Excerpts from a dataset:
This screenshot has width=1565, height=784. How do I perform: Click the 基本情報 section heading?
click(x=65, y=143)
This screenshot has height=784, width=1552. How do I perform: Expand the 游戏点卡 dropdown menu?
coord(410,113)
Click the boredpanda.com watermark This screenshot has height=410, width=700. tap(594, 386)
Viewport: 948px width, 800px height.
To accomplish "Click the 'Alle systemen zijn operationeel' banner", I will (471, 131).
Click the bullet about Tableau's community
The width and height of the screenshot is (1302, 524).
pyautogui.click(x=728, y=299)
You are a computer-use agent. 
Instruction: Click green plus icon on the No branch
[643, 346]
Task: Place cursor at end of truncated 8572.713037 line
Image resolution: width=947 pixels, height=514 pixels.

- [DESCRIPTION OF THE TASK] Starting with the line that contains "You are a computer-use agent.", return each line through the last one of the data above, exactly as written and nothing more.

- [THE COMPLETED TASK]
You are a computer-use agent. 
Instruction: Click green plus icon on the No branch
[643, 346]
Task: Place cursor at end of truncated 8572.713037 line
Image resolution: width=947 pixels, height=514 pixels.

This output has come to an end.